• _Problema posto 1_:
Nella lettera aperta a mons. Pelvi, quale data ha la notizia del sito dell'Ordinariato sul volume in vendita?
• _Problema posto 2_:
Prosegui la lettera aperta a mons. Pelvi a partire dall'ultima frase riportata.

• _Estratto del testo_:
■ ■ ■ ■ ■
Lettera aperta all'Ordinario
militare mons. Vincenzo Pelvi
e per conoscenza a Famiglia
Cristiana.
Eccellenza
Rev.ma,
ho
appreso dal sito dell’Ordinariato (News del 24/11/12) che è in vendita il
volume “Il Cuore delle Missioni di Pace”, supplemento a “Famiglia
Cristiana”, il quale “attraverso
scritti e immagini aiuta a conoscere meglio l’impegno dei militari italiani
all’estero ma soprattutto i sentimenti e i valori che animano tanti giovani
con le stellette”.
Sul
medesimo sito è riportato anche uno stralcio del suo contributo (che non
potrò leggere per intero, non volendo sostenere la pubblicazione
acquistandola) sul quale mi soffermo a riflettere.
Lei,
dunque, scrive rivolgendosi al militare italiano impegnato in
guerra:
“Caro amico, ti saluto con paterno
affetto e ti ringrazio per il dono della tua vita al servizio della pace. E’
per tutti motivo di grande gioia l’impegno in favore dei popoli kosovaro,
libanese, afgano da te profondamente consolati e concretamente aiutati.
Imparare a vivere per una ragione che è più potente della vita stessa; una
passione per l’uomo, chiunque sia e dovunque si trovi, per il suo valore
infinito: ecco la tua vocazione. Amo pensare alla motivazione interiore che
plasma la tua professione e ti vede al servizio del bene comune, custode
della concordia civile, messaggero di quella sicurezza radicata nel cuore di
chi non ha paura di donare se stesso”.
“Grazie perché testimoni
che nasciamo con qualcosa che ci brucia dentro e inquieta: la sete di essere
amati e di amare, che ogni uomo viene al mondo con un bisogno sconfinato di
felicità e con uno smisurato anelito di fraternità e libertà. Interpretando
i sentimenti degli italiani, desidero ancora riaffermare la riconoscenza a
te che dai prova di una straordinaria forza interiore, sopportando grandi
sacrifici e affrontando non pochi disagi. Ma la speranza racchiusa nel tuo
cuore è fonte luminosa della certezza che non sei solo e che non lo sarai
mai. E se in qualche attimo ti manca la fiducia, ricordati che il Signore
Gesù ti ama, ti parla, perché sei suo amico e presto esaudirà i tuoi
sogni”.
■ ■ ■ ■ ■
• _Dati registrati_:
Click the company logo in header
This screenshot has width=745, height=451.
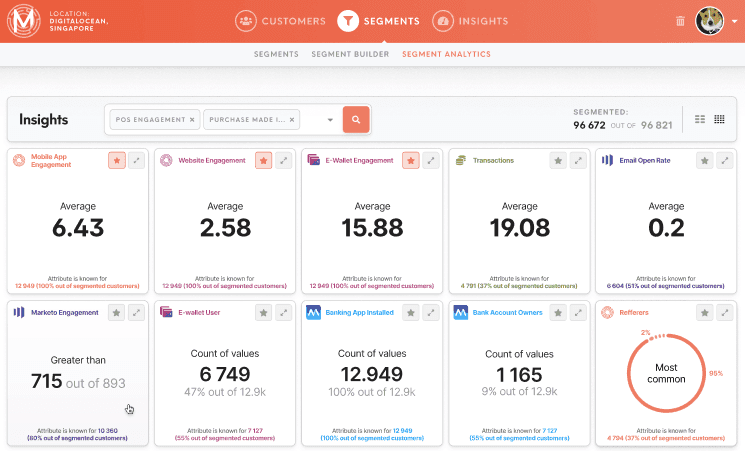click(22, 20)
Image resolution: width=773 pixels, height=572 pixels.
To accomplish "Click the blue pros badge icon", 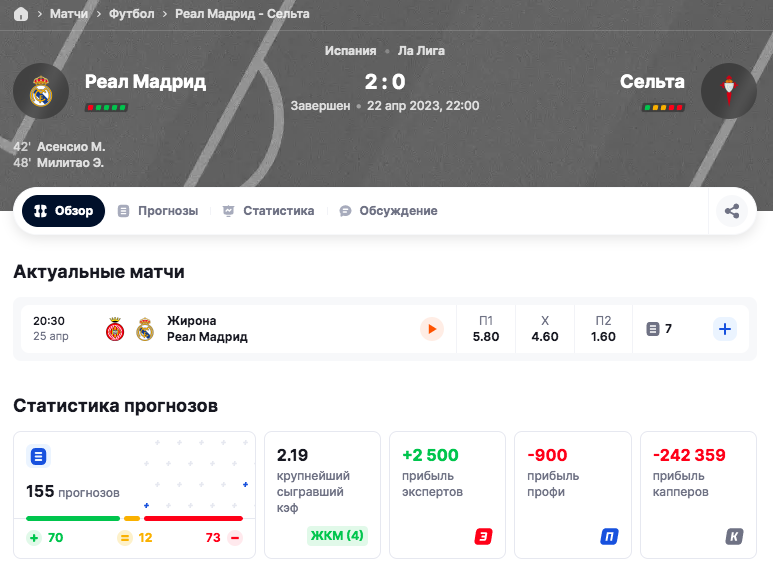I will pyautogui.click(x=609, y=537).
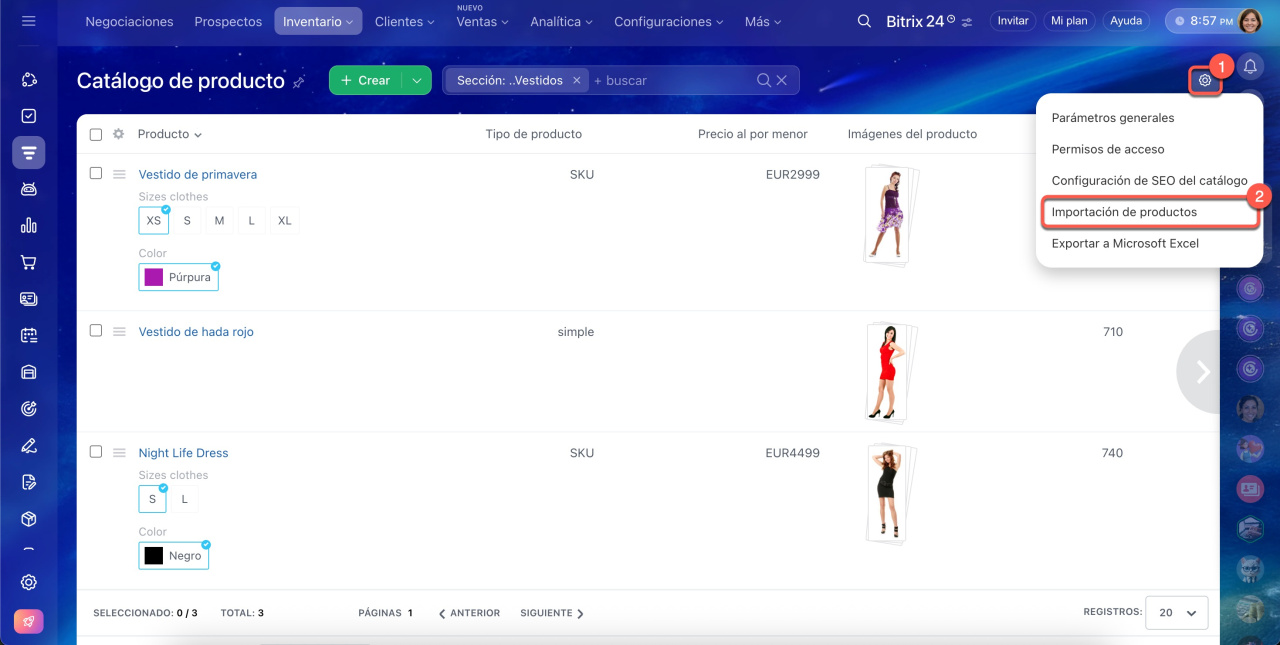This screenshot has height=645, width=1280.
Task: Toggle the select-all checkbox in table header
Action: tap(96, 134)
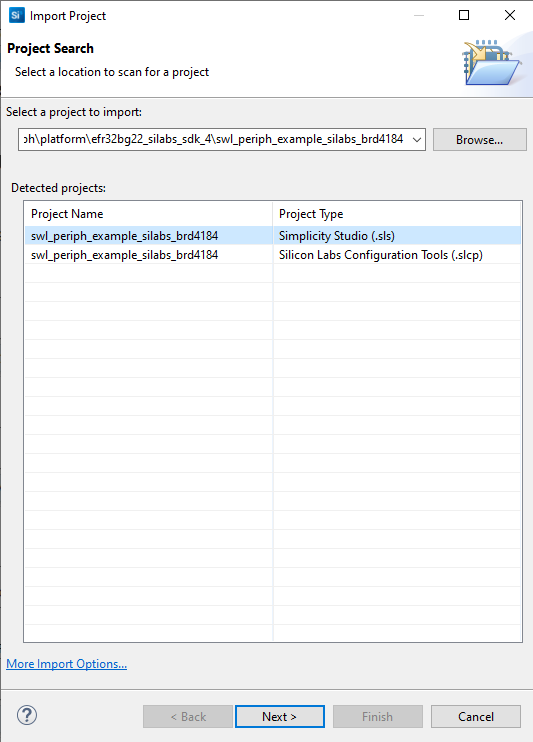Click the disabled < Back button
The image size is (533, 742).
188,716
■ ■ ■ ■ ■
• _Risposta scritta 1_:
24/11/12

• _Risposta scritta 2_:
Non
trovo gioia nel fatto che ci siano stati italiani, armati di tutto punto,
partiti per la guerra (ancorché ribattezzata “missione di pace”) e la prego
con cortesia di non farsi interprete dei miei sentimenti per esprimere
gratitudine a queste persone: non ho alcun motivo di ringraziarle. Anzi,
leggere che i soldati abbiano “profondamente consolati e concretamente
aiutati” quei popoli, mi riempie di tristezza perché mi appare come la
beffa che segue al danno. Quanto alla “vocazione” che lei discerne nella
scelta militare, cioè “imparare a vivere per una ragione che è più
potente della vita stessa”, su questo in qualche modo concordo: è vero
che i militari hanno ragioni più potenti della vita, infatti impegnano la
loro addestrandosi a sopprimerla.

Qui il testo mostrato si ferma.